*Work instruction*: For the entries below, copy exactly the line that contains "Screen dimensions: 1506x838" through the line that contains "the Bright Vua", both ends included, and exclude all pictures.
== Data supplied ==
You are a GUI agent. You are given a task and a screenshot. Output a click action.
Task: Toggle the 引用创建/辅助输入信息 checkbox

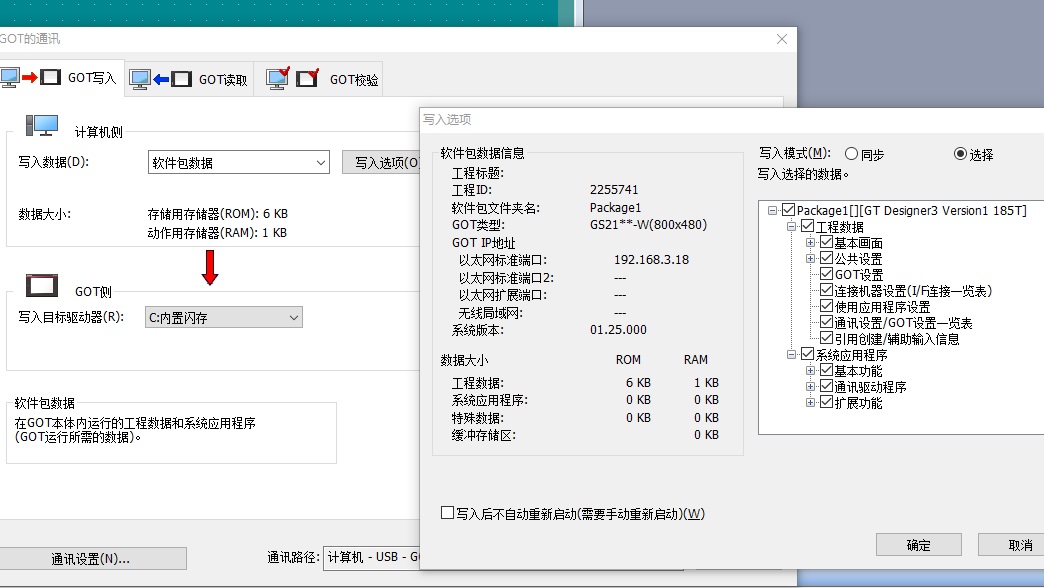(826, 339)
===
== Data supplied ==
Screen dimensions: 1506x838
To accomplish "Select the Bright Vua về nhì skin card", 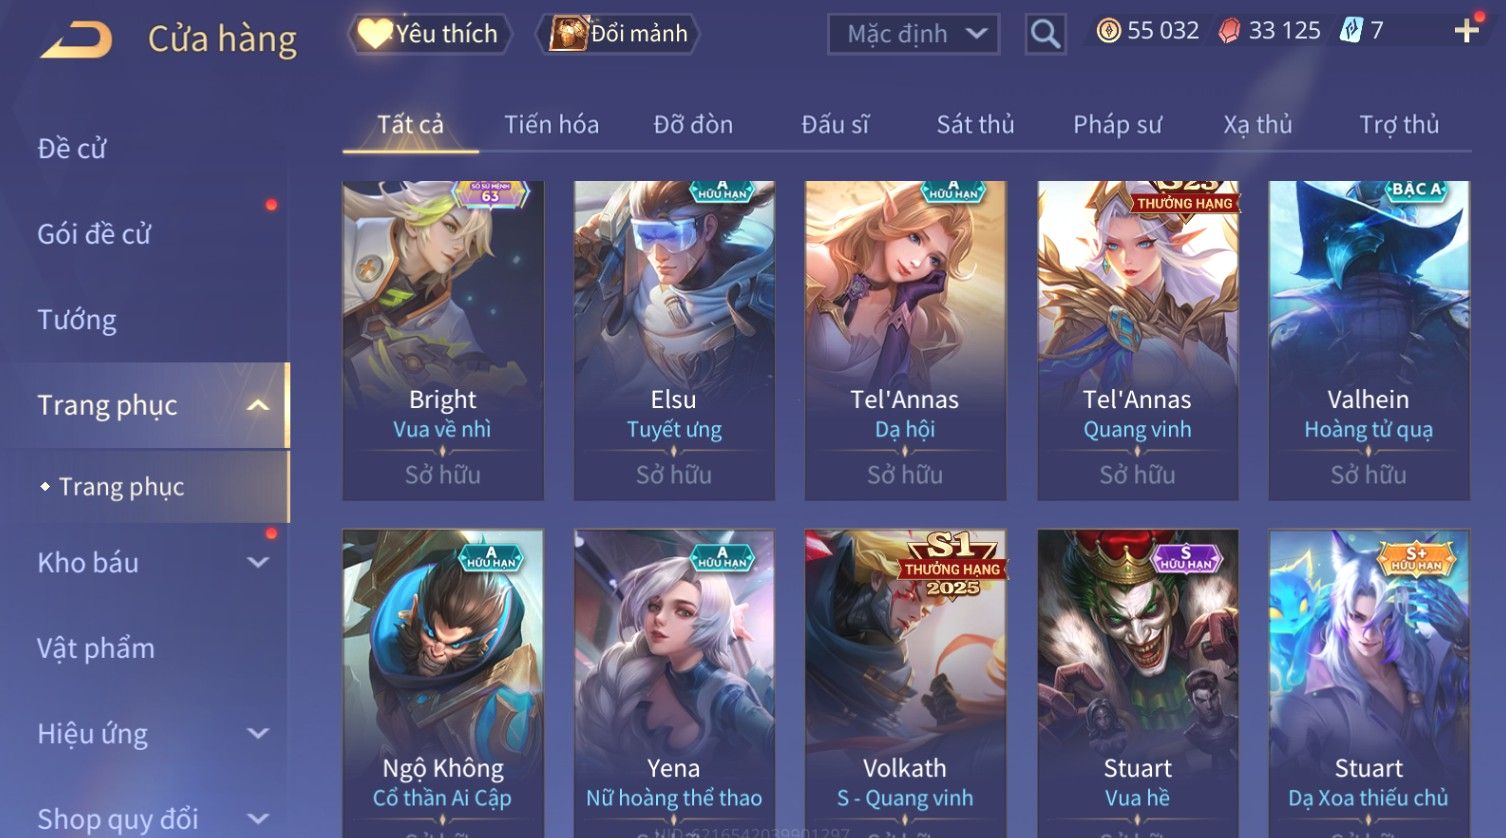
===
== Data supplied ==
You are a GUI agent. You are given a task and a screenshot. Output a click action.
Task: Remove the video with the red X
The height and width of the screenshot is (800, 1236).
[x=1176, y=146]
===
*Solution to this problem*:
Screen dimensions: 1506x838
To accomplish "Select the Bright Vua về nhì skin card", 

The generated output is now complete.